En el caso, por ejemplo, del reconocimiento facial usado para llevar un control horario, el tratamiento de datosdebería superar este juicio:

  • Idoneidad: El método elegido para llevar a cabo el control debe ser el adecuado, no habiendo otra alternativa menos lesiva en la intimidad de las personas.
  • Necesidad: Debe existir una necesidad real de llevarlo a cabo, por ejemplo, una norma legal que imponga ese deber.
  • Proporcionalidad: Debe existir un equilibrio entre la intromisión realizada y el objetivo perseguido, tratando los datos indispensables para lograr la finalidad perseguida.

Por tanto, en el caso concreto del control horario, si existe otro método para llevarlo a cabo que no suponga el tratamiento del rostro, si no existe una obligación legal (se exige control de las horas, pero no se impone un método concreto para hacerlo) y si se puede hacer tratando menos datos, el resultado de la evaluación de impacto previa al tratamiento podría señalar que ese tratamiento de datos no es adecuado y no cumple con la normativa de protección de datos.

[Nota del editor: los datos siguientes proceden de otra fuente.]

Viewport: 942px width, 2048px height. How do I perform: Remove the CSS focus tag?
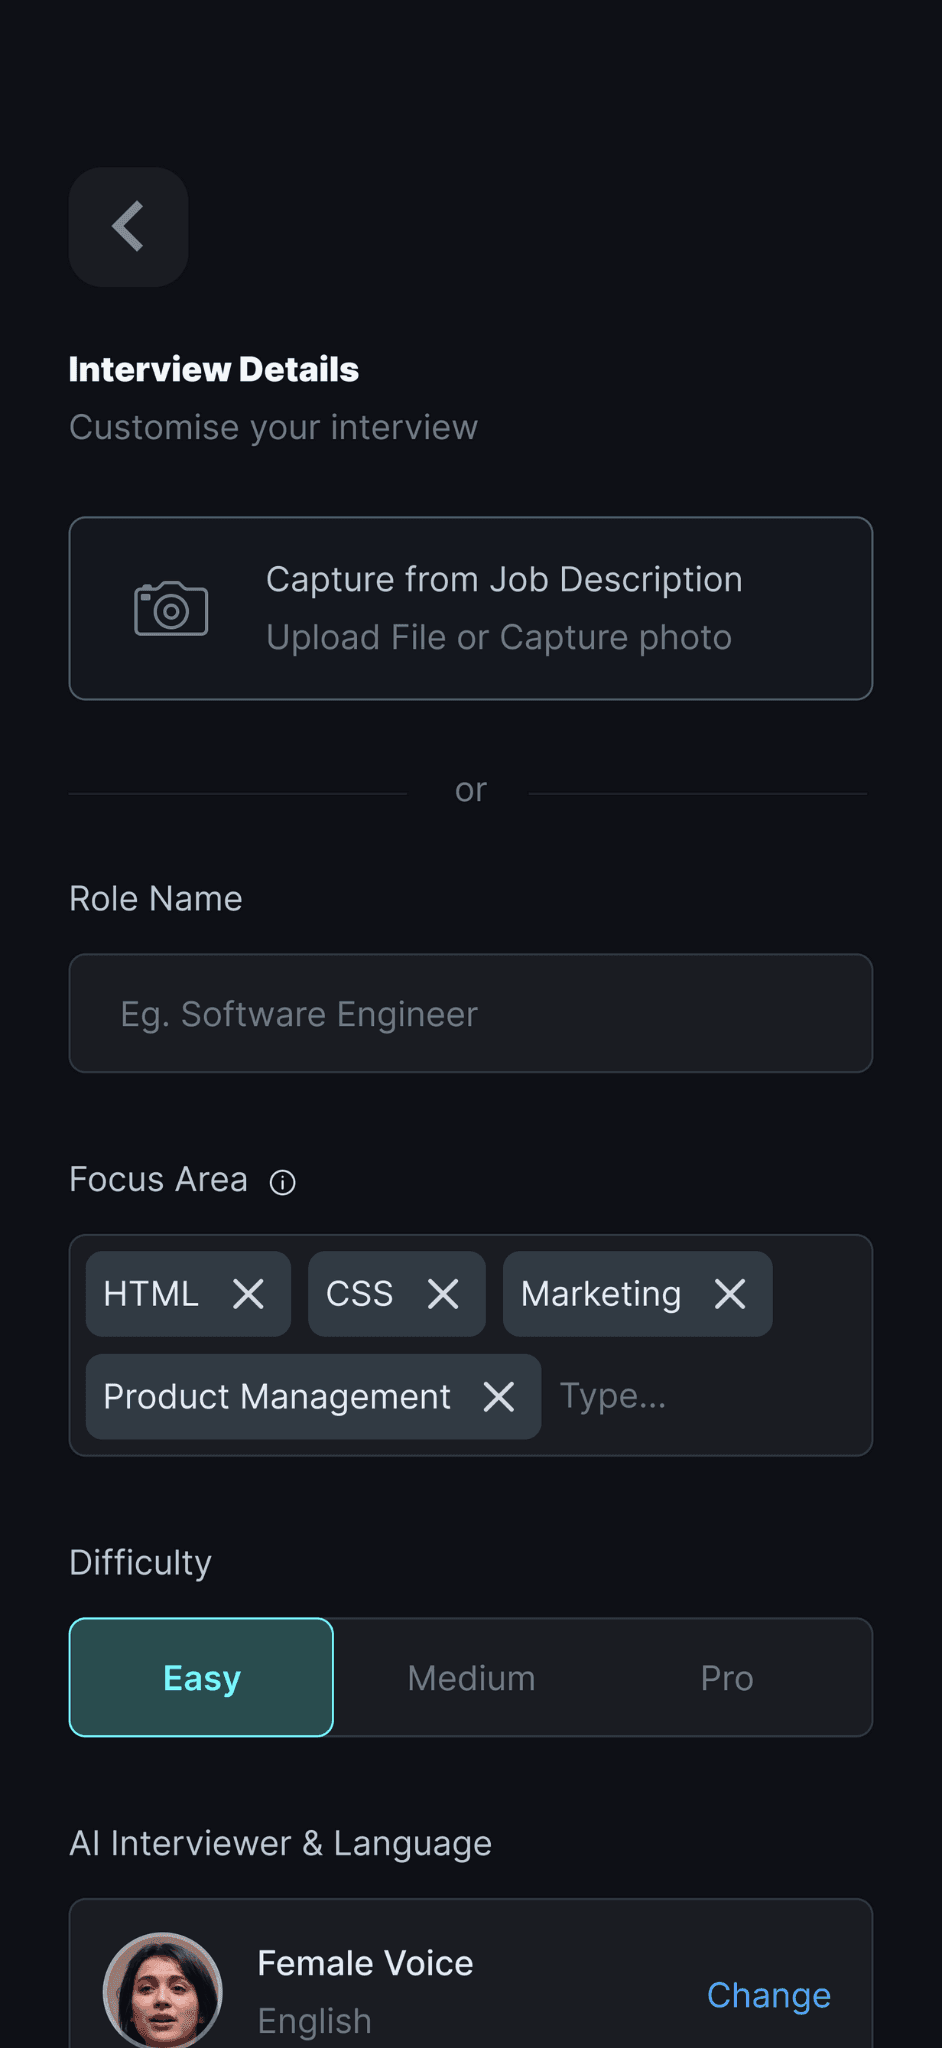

En todo caso se debe atender a los criterios de la Agencia Española de Protección de Datos sobre la diferente consideración de categorías especiales de datos cuando el proceso de control se hace mediante identificación (uno entre varios) o mediante autenticación (uno contra uno).

La evaluación de impacto en la protección de datos previa al tratamiento necesaria en estos casos determinará el cumplimiento de la normativa y su justificación.